Dov’è finito Jim Carrey?

Quando si pensa ad una superstar, spesso si scade nella proiezione del suo personaggio. Pensiamo a Jim Carrey, per esempio, ed è subito lo sfigato in Una Settimana Da Dio, il romanticone di Se Mi Lasci Ti Cancello, la grottesca verde di The Mask. Ma quando i riflettori si spengono, queste persone lasciano il set allo stesso modo con cui noi ci lasciamo alle spalle la porta dell’aula studio.
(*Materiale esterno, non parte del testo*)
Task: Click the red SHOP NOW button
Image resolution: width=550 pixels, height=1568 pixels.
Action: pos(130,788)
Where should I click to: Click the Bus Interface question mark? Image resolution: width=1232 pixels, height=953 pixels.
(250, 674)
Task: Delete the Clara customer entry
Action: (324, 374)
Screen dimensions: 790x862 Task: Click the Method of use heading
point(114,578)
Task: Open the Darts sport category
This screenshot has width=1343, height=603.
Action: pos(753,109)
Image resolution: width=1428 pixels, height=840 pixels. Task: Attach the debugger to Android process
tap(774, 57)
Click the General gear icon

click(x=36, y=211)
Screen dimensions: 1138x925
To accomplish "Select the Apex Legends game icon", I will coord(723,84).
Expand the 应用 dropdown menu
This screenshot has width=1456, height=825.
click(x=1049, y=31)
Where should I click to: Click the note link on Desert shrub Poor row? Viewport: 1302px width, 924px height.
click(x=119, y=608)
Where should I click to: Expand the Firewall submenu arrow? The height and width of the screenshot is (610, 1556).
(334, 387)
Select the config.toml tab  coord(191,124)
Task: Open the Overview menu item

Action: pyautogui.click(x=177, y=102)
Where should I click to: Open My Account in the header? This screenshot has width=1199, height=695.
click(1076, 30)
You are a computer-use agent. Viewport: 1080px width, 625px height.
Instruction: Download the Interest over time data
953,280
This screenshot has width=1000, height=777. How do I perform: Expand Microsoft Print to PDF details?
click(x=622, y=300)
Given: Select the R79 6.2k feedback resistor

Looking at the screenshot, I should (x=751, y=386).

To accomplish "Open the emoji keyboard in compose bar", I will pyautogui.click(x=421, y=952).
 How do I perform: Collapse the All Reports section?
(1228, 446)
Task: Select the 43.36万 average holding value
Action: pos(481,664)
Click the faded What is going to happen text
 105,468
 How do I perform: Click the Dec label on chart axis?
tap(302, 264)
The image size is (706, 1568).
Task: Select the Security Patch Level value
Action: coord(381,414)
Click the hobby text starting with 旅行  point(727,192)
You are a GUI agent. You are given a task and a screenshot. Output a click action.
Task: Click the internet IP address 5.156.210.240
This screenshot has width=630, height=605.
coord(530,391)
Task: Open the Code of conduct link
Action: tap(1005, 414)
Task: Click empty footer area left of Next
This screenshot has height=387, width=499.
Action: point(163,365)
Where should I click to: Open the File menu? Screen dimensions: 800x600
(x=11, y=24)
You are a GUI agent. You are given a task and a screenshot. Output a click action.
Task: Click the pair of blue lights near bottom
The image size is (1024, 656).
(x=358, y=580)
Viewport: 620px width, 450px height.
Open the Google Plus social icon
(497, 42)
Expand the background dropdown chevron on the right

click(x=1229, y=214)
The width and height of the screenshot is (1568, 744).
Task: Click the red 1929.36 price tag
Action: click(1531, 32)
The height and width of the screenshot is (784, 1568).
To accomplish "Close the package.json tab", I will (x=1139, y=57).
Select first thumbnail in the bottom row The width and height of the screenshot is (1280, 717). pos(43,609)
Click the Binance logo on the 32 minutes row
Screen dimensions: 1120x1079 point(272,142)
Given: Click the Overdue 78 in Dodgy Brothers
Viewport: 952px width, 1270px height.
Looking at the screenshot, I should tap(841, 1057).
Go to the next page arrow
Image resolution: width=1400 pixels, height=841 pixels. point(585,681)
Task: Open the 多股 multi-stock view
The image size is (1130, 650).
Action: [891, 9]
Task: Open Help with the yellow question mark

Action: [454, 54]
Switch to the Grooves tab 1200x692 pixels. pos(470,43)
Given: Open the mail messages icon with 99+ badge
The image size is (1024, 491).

Smaterializzare l’icona che spesso avvolge la figura delle persone famose è un passo che, paradossalmente, ci avvicina di più a loro, e anche alle loro scelte.

Durante questo periodo di pausa dalle riprese cinematografiche l’attore canadese si sta concentrando su di sè e nel breve documentario I Needed Colour ci mostra come abbia trovato la sua valvola di sfogo proprio nella pittura.

Il colore come “terapia per guarire un cuore spezzato”. Jim si avvicina alla tela in modo genuino, lascia che i pensieri scorrano fluidi lungo le terminazioni nervose, che invadano l’autocontrollo fino alla sua resa. Non usa solo il pennello, ma anche tubi di colore direttamente spremuti sul supporto, secchiate che creano quell’effetto di tinta unita, collage di vari materiali.

Jim spiega che, una volta finiti, sono i quadri a dirti quello che stai cercando, a fare chiarezza sui pensieri, a farti superare le paure. Una dimensione, quella artistica, che nasce dalla mente e diventa concreta, che nel processo di realizzazione assume un carattere tutto suo fino a restituirti informazioni e sentimenti a cui la tua razionalità non aveva pensato. L’attore non è dunque solo “gossip e lussuria”, ma è una persona a stretto e costante contatto con l’arte ed in questo caso (non ringrazieremo mai abbastanza Jim per i dolori alla milza, causa grasse risate) dotato di una particolare sensibilità che parla anche con linee, sagome, colori, materia.